Follow-up of MGUS is analogous to screening a select group of patients who are at higher risk for LPM. Nearly half the patients 80 years or older in the present study were followed up at intervals of at least once every 12 months. Compared with follow-up for cancers in which routine screening is recommended by the US Preventive Services Task Force, this frequency of MGUS follow-up can be considered excessive because of the relatively short life expectancy of patients in this age group, the low risk of LPM transformation, and the overall rarity and incurability of LPMs. The US Preventive Services Task Force recommends against routine screening above certain age limits for patients with breast cancer (75 years), cervical cancer (65 years), colorectal cancer (75 years), and lung cancer (80 years), although these cancers are much more common than LPMs and mostly curable when detected at early stages.

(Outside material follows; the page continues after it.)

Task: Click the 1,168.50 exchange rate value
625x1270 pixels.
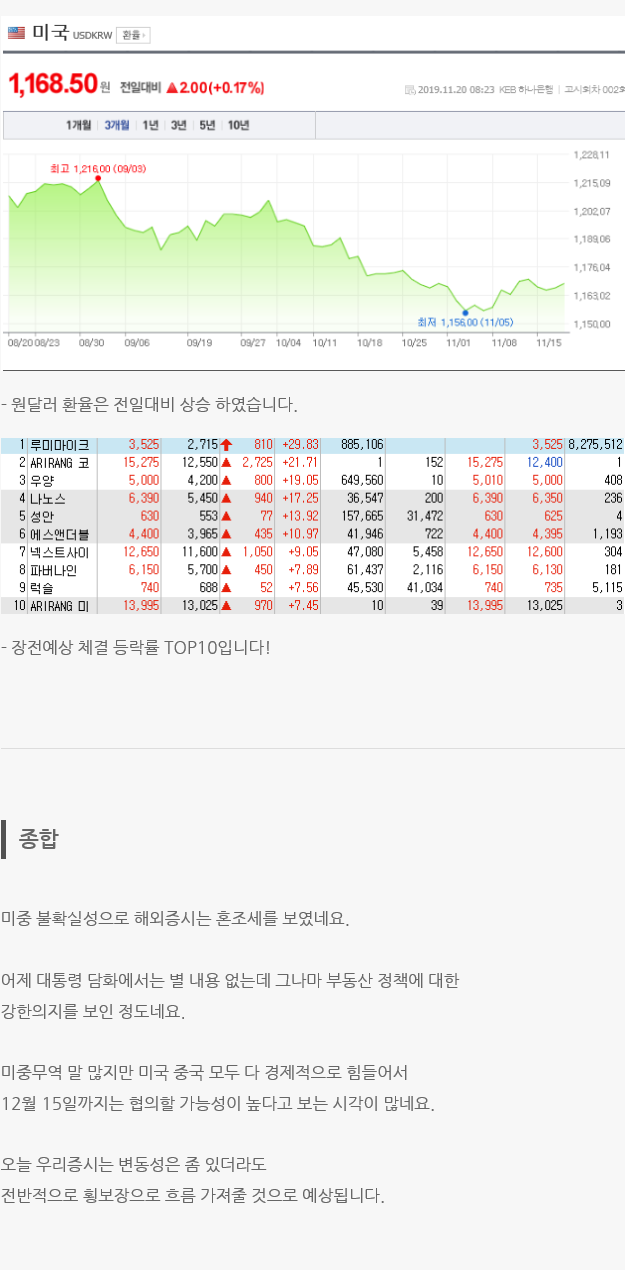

The present study has limitations. Because this was a claims-based study, undercoding, overcoding, and miscoding were possible. Nonetheless, the large study population with patients cared for in a wide multitude of practices across the country makes systematic coding errors unlikely. Because a clinic visit can be for multiple medical problems and laboratory tests ordered were not necessarily specific for MGUS, the frequency of MGUS follow-up could have been overestimated. However, we considered only visits and tests that were linked to an MGUS diagnostic claim, and in nearly 80% of the visits and tests, MGUS was the diagnosis in the primary billing position. Moreover, when we performed sensitivity analyses that included only patients who had MGUS diagnosis in the primary billing position, we obtained similar findings. Therefore, such an overestimation would have been minimal. We could not determine follow-up patterns based on MGUS risk stratification because laboratory test results were not available. Three of the 4 guidelines recommend more frequent follow-up for higher-risk patients. Not knowing the risk composition of this study population would have adversely affected the guideline concordance rate. To overcome this, we estimated the proportion of higher- and lower-risk patients according to the Olmsted County, Minnesota, population data and performed best-case scenario sensitivity analyses and found similar results. Because we did not include patients with MGUS in whom LPM subsequently developed, we likely excluded a proportion of higher-risk patients with MGUS. Therefore, this cohort might be enriched with lower-risk patients. However, LPM subsequently developed in only 3% of those with an incident MGUS diagnosis, so this would have affected the results minimally. Finally, we analyzed the follow-up patterns during only the first 2 years after MGUS incident diagnosis. Follow-up patterns beyond this period may be different.

Conclusion

The MGUS follow-up practice patterns in the United States varied geographically and demographically. Because current MGUS follow-up guidelines are empirically derived, their recommendations are not uniform and are sometimes conflicting.6, 7, 8, 9 Only approximately half the patients had follow-up practices that were concordant with any of the 4 practice guidelines. A large proportion of patients with limited life expectancy continued to undergo close follow-up. Discontinuation of such follow-up is reasonable according to the current practice of terminating cancer screening for solid tumors in this population. Further studies are necessary to evaluate the optimal pattern of MGUS follow-up according to actual clinical outcomes.